B) Das Gesetz gibt auch Schutz vor Eingriffen in die Privatsphäre und schafft einen eigenen Exekutionstatbestand § 382g EO: Der Anspruch auf Unterlassung von Eingriffen in die Privatsphäre kann insbesondere durch folgende Mittel gesichert werden:
1. Verbot persönlicher Kontaktaufnahme sowie Verbot von Verfolgung der gefährdeten Partei,
2. Verbot brieflicher, telefonischer oder sonstiger Kontaktaufnahmen,
3. Verbot des Aufenthalts an bestimmten zu bezeichnenden Orten,
4. Verbot der Weitergabe und Verbreitung von persönlichen Daten und Lichtbildern der gefährdeten Partei,
5. Verbot, Waren oder Dienstleistungen unter Verwendung personenbezogener Daten der gefährdeten Partei bei einem Dritten zu bestellen,
6. Verbot, einen Dritten zur Aufnahme von Kontakten mit der gefährdeten Partei zu veranlassen zum Beispiel Inserierung des Opfers in einem Begleitservice.

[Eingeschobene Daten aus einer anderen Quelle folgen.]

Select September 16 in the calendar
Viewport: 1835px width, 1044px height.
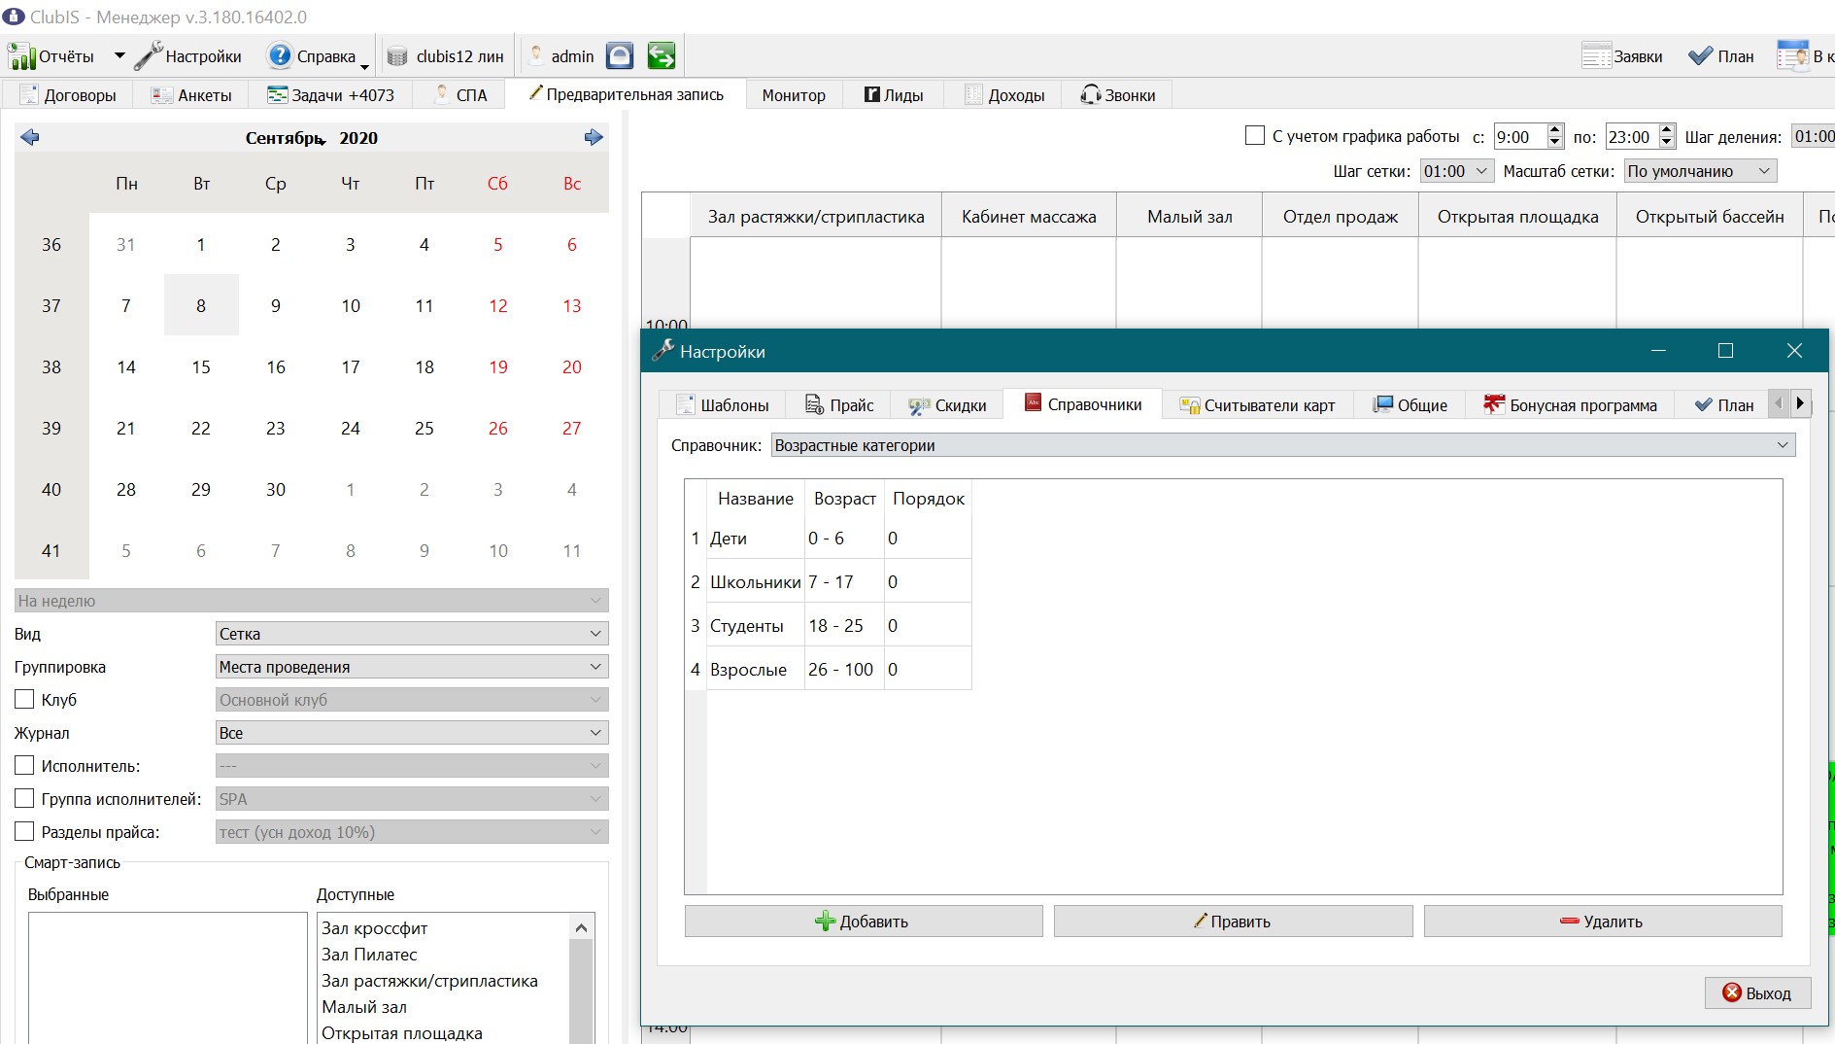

Das Gericht kann mit dem Vollzug von einstweiligen Verfügungen die Sicherheitspolizei betrauen, ähnlich wie bei Gewalt in der Familie. Die einstweilige Verfügung darf nicht länger als für ein Jahr erlassen werden. Sie ist auch nicht von einer Sicherheitsleistung abhängig zu machen und ist unabhängig von einem Hauptverfahren. Daneben kann natürlich auch auf Unterlassung geklagt werden. Außerdem erhält das Opfer im Rahmen der Opferschutzeinrichtungen Beratung und Unterstützung.
Beim Straftatbestand muss ein widerrechtliches Handeln, das wiederholt und dauerhaft ist und eine besonders hartnäckige Verfolgung des Opfers beinhaltet, vorliegen.
Beispiele aus der Praxis: Die Ex- Freundin schickt dem verheirateten Freund Mitarbeiter des Bestattungsunternehmens, um seine Leiche abzuholen; das Konterfei der Ex- Freundin wird als Rotlichtmilieuannonce geschalten und die Telefonnummer dazu veröffentlicht; Ehrenrührige und herabwürdigende Texte werden in den Straßenzügen des Wohn- und Dienstortes des Opfers in Kopie verteilt.